Significance of corporate governance and its regulation

Recent years have shown that large and powerful companies can collapse very suddenly causing great damage to national economies and the livelihoods of the people who work and invest in them. As a consequence, corporate governance has become a regular issue on most government policy agendas. Corporate governance regulation, which can include both hard law and softer forms of regulation, has been through several cycles of reform and yet collapses continue to occur. Codes of corporate governance have been implemented in most developed countries recommending detailed governance frameworks for publicly listed companies, yet our understanding of how these codes influence behaviour is still limited. This book explores the development and reform of corporate governance regulation over the last two decades, particularly the impact of corporate governance codes on organisational behaviour.
The book presents research of practical relevance to a wide variety of governance professionals: directors, company secretaries, lawyers and consultants, as well as executives and regulators. It aims to demonstrate the value of corporate governance codes in improving board practices as well as identifying where they might be improved. For researchers and those studying corporate governance, the book places practical problems in the context of academic theory, preparing the ground for future research that will advance our understanding of the relationship between regulation and board performance. Also the book strives to demonstrate the relevance of corporate governance to wider society. The way in which companies are run has the potential to affect individuals across many dimensions. Indeed, we all have daily contact with corporations whether as employees, customers or through our pension fund investments. The manner in which those companies are directed and controlled can impact on our working life, our retirement savings, the products we buy and the air that we breathe. Thus the gradual development of codes of corporate governance over the last 25 years is of increasing relevance to us all, particularly since codes have expanded their scope to include broad social issues, such as gender diversity and environmental responsibility, as well as the detail of boardroom procedures.

Aims and objectives

The book explores some of the theories behind the different methods of regulating corporate governance, particularly the use of codes of good practice. Its aim is to develop knowledge of how some of these new soft regulatory mechanisms can cause changes in behaviour. One of the practical objectives of the book is to provide evidence and ideas to assist future regulatory reform.

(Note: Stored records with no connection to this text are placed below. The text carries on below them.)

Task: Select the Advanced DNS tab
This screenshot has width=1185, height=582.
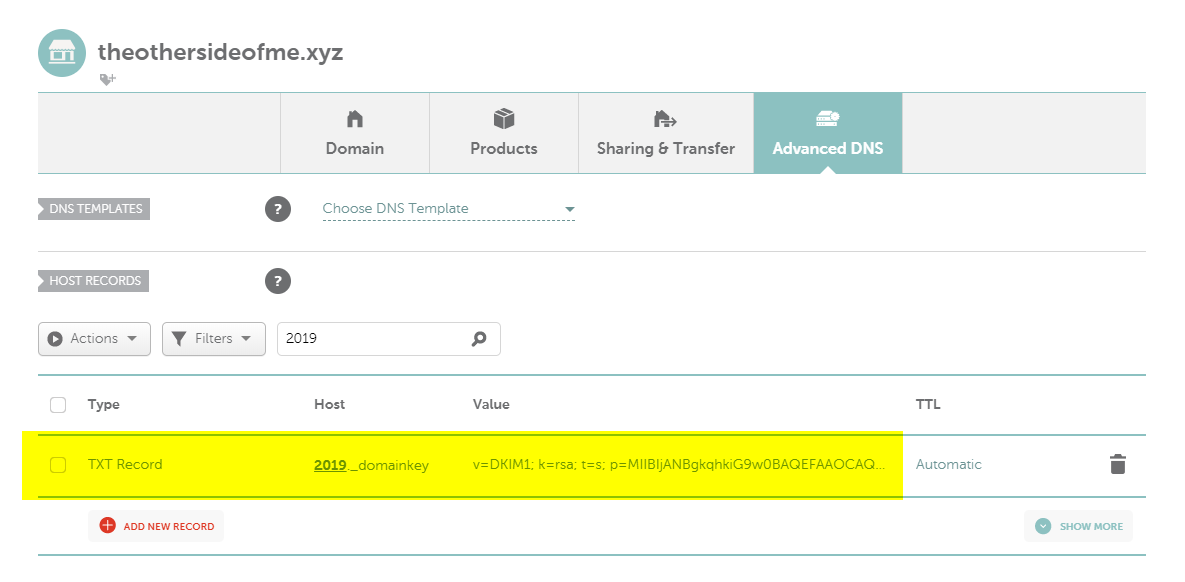Action: pos(827,133)
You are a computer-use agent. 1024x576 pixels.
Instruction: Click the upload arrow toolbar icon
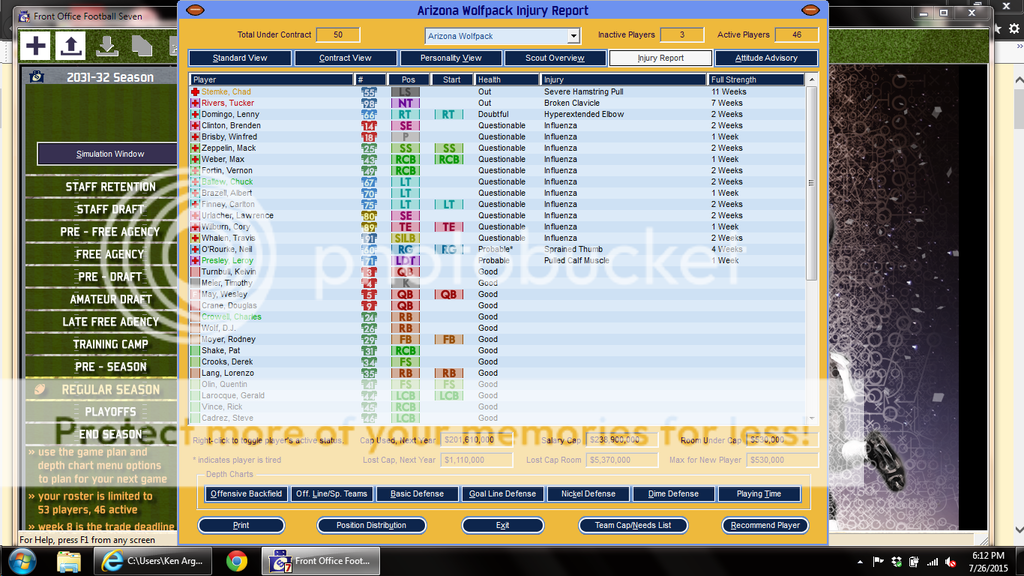pos(71,45)
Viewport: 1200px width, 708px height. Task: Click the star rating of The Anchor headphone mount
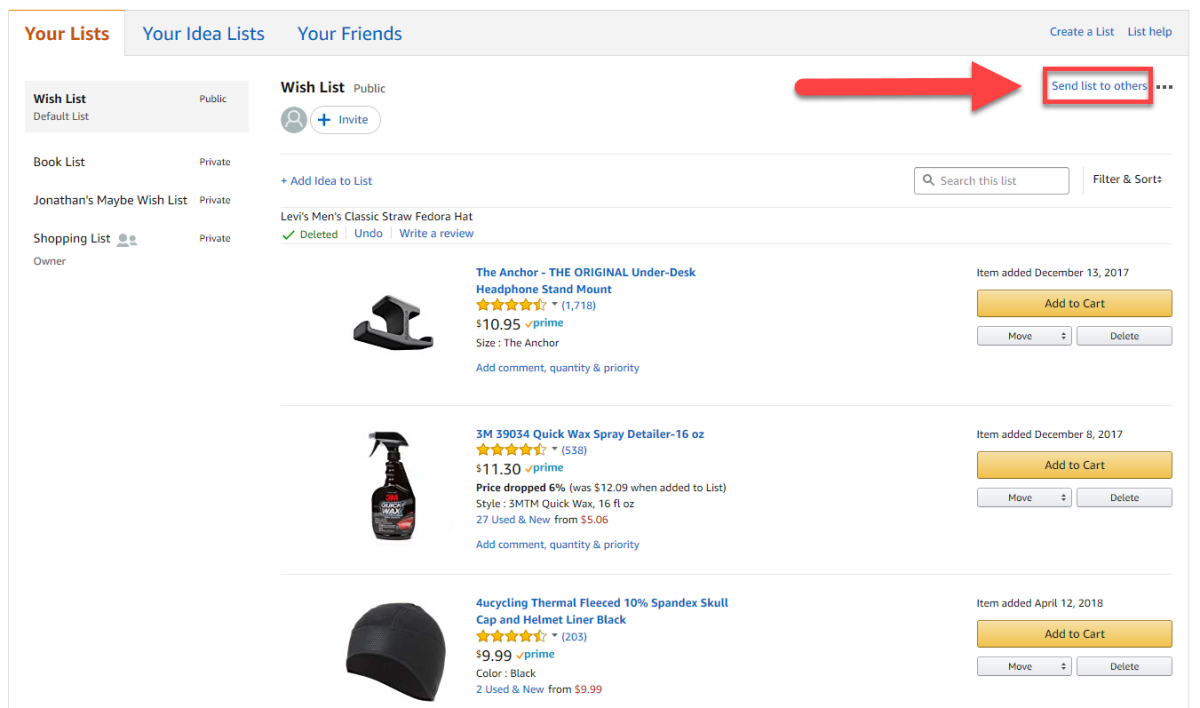pyautogui.click(x=510, y=305)
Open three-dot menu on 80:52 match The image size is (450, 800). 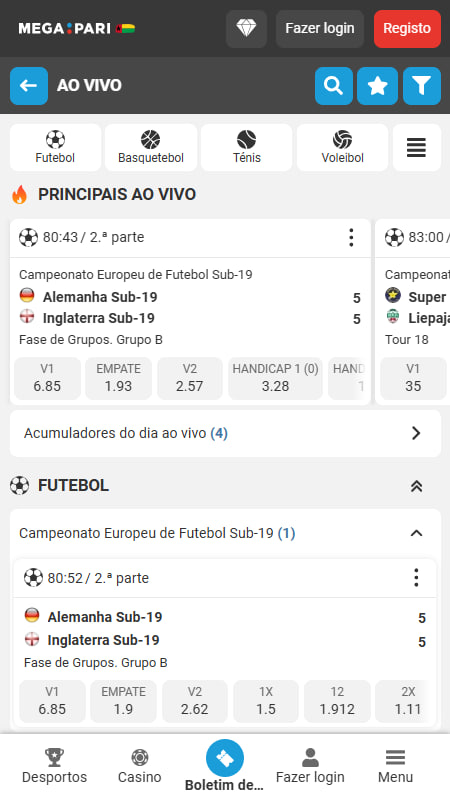click(416, 578)
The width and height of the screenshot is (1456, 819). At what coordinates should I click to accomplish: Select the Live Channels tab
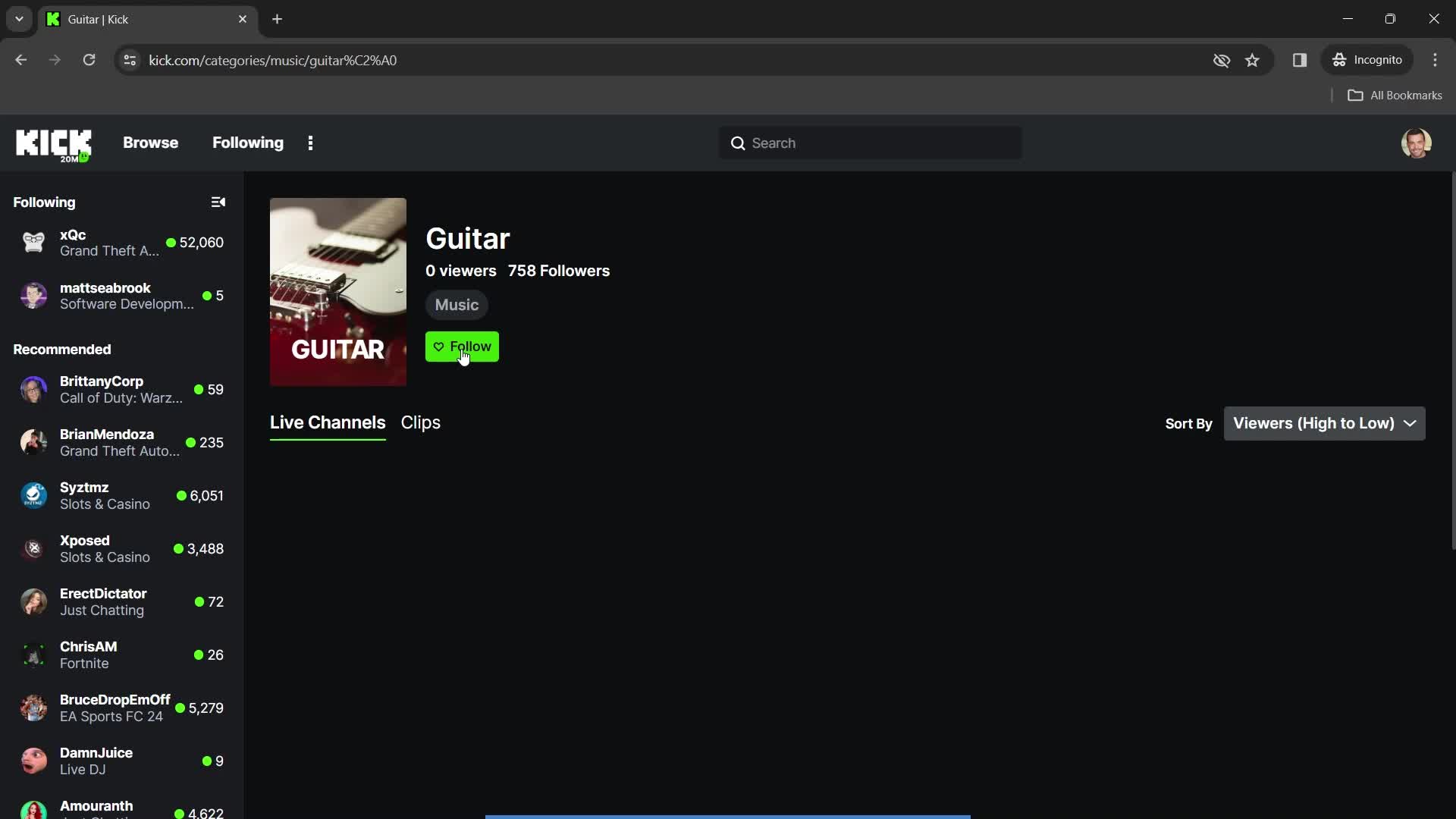[x=327, y=422]
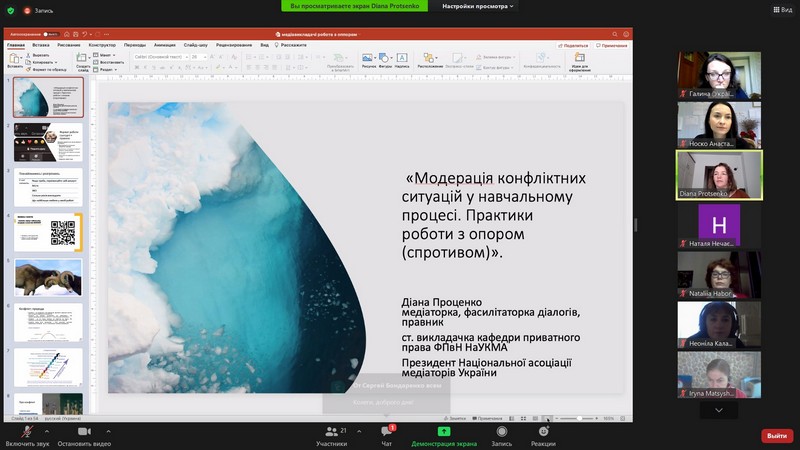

It asks whether the policy of regulating through voluntary principles is effective and explores the conditions required for optimal impact: is the ‘comply-or-explain’ mechanism strong enough to instigate meaningful behavioural change or is it simply a method for improving accountability and information disclosure? Understanding how codes of corporate governance work also assists the companies targeted by such regulation: corporate governance regulation is not intended to be a burden, rather it is designed to assist companies in improving efficiency and decision-making. If this is not the case in practice then we need to understand why and make changes. The novel approach of this book comprises an attempt to bring together the management-based research on the functioning of boards of directors with emerging ideas on regulatory mechanisms. Combining these areas of research enables a more comprehensive view of the aims and objectives of corporate governance regulation. A detailed understanding of the modern role of the board is essential if we are to design regulation that effectively facilitates fulfilment of that role.

Book structure

This Chapter 1 introduces the topic of codes of corporate governance, placing them in the context of corporate governance regulation as a whole. Chapter 2 goes on to detail the history of corporate governance codes: how and why they have been developed over the last two decades. Chapter 3 introduces some of the theories behind corporate governance and the role of the board of directors together with regulatory theory relevant to the use of voluntary codes. Chapter 4 then provides a review of research on corporate governance and its regulation: explaining the different methodological approaches that are possible and the need for more qualitative work of the type presented in this book. The next four chapters are research-based, discussing the response of companies to specific topics covered by corporate governance regulation:
Chapter 5 examines the practice of board performance evaluation and the insights it gives us into the role of the board of directors in corporate governance and the factors contributing to good board performance. All corporate governance codes contain a multitude of suggestions regarding board composition, board committees and board responsibilities: do these correlate with the factors seen in practice as essential for an effective board?
Chapter 6 continues the discussion of board effectiveness in the context of recent code provisions promoting diversity in leadership, particularly gender diversity. It explores the modern dilemma of whether regulation can and should be used to increase the number of women in corporate leadership both for economic reasons and to improve social equity.
Chapter 7 then broadens this discussion to encompass corporate responsibility more widely. The question of whether corporations should be responsible for social and environmental issues, and to what extent, is complex. This chapter notes the increasing integration of corporate responsibility into corporate governance and explores how soft regulation can encourage ethical and responsible behaviour.
Chapter 8 continues the ethical discussion into the area of executive remuneration. Can regulation encourage well-designed remuneration schemes that provide fair reward and encourage executives to strive for long-term sustainable performance rather than short-term gain?
This tour through some of the most topical and tricky areas of corporate governance is then discussed in terms of regulatory theory and the modern role of the board. Chapter 9 goes back to the humble code of corporate governance and its potential for encouraging change in these areas. By comparing and contrasting the effect of code provisions across the four subject areas it is possible to see how the design of codes and their interaction with other institutional forces (law, markets, politics and society) can impact on effectiveness.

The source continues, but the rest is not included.